Imprimer Envoyer a un ami

Article Ouest France du lundi 29 mars 2010

Des habitants mobilisés pour Beauty et sa fille

Beauty, originaire du Nigéria et sa fille, née en France, aujourd'hui âgée de 2 ans et demi,
risquent à tout moment d'être expulsées du territoire.
En 2007, Beauty effectue son deuxième séjour en France, fuyant les violences de son père qui voulait arranger son mariage. Arrivée à Rennes, elle effectue des démarches au titre de réfugiée pour raisons humanitaires. Elle est déboutée de sa demande d'asile, confirmée par la commission de recours. Elle obtient cependant un sursis, à travers deux cartes de santé qui lui permettent de résider en France durant un an. La troisième carte santé lui est refusée le 8 décembre dernier. Et le 17 février, la préfecture lui transmet une obligation à quitter le territoire.

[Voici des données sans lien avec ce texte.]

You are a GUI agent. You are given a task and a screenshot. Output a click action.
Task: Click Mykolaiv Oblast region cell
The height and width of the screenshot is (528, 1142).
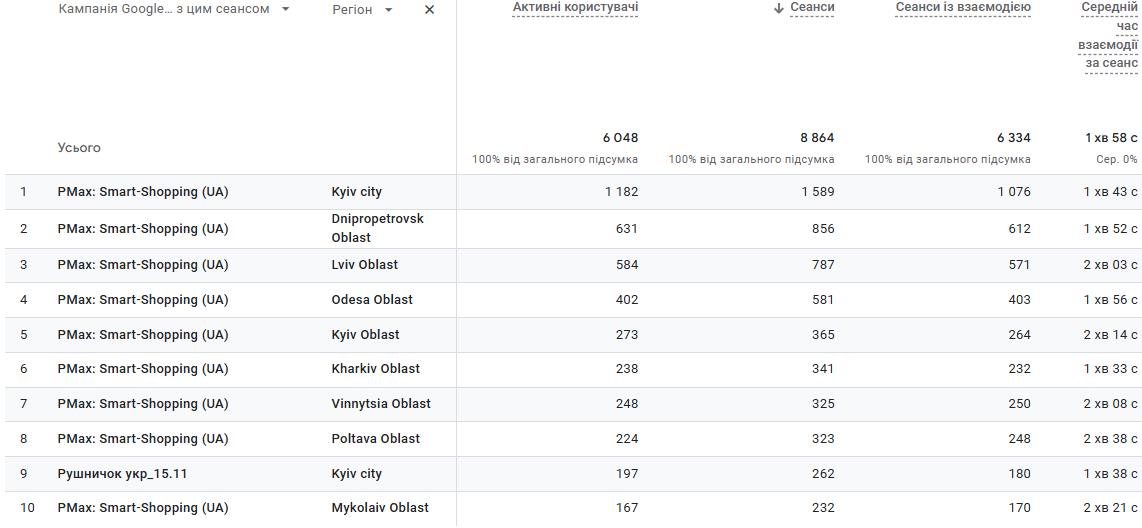tap(380, 508)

Beauty et sa fille sont connues dans le quartier du Blosne, notamment à Carrefour 18, où la jeune femme suit régulièrement l'atelier Parlons français et celui de couture. Elle tient aussi la cafétéria. Une volonté de s'intégrer dans la vie sociale.
« Des habitants du Blosne ont commencé à se mobiliser. C'est ainsi qu'on s'est rendu à la préfecture pour rouvrir un dossier de demande d'asile. Refus de la préfecture qui a évoqué une manoeuvre dilatoire. Nous nous battons contre les violences faites aux femmes. Beauty a subi l'excision. L'idée que sa petite fille connaisse cette mutilation barbare lui est intolérable », explique Sylvie, bénévole à l'atelier Parlons français.

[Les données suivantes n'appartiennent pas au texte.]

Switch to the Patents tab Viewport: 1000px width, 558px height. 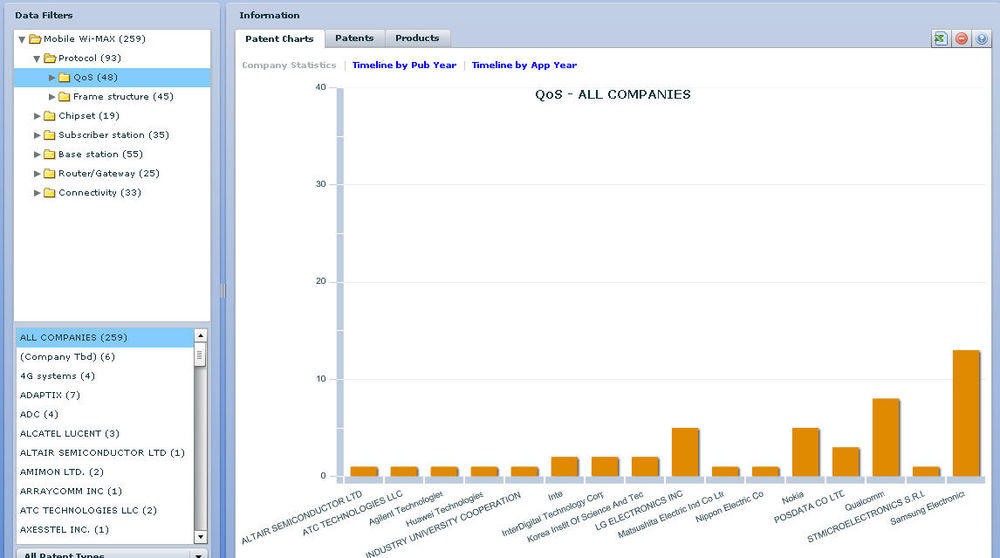tap(354, 38)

M e Mickaël Goubin a déposé un recours devant le tribunal administratif, qui devrait statuer en juin. Un comité de soutien veut peser de tout son poids. Constitué d'habitants du Blosne, d'usagers et de salariés de Carrefour 18, du MRAP, du collectif de soutien aux sans papiers, il va distribuer tracts, faire signer une pétition, interpeller les élus et organiser un rassemblement, devant la préfecture de Beauregard, le 1 er avril, à 11 h.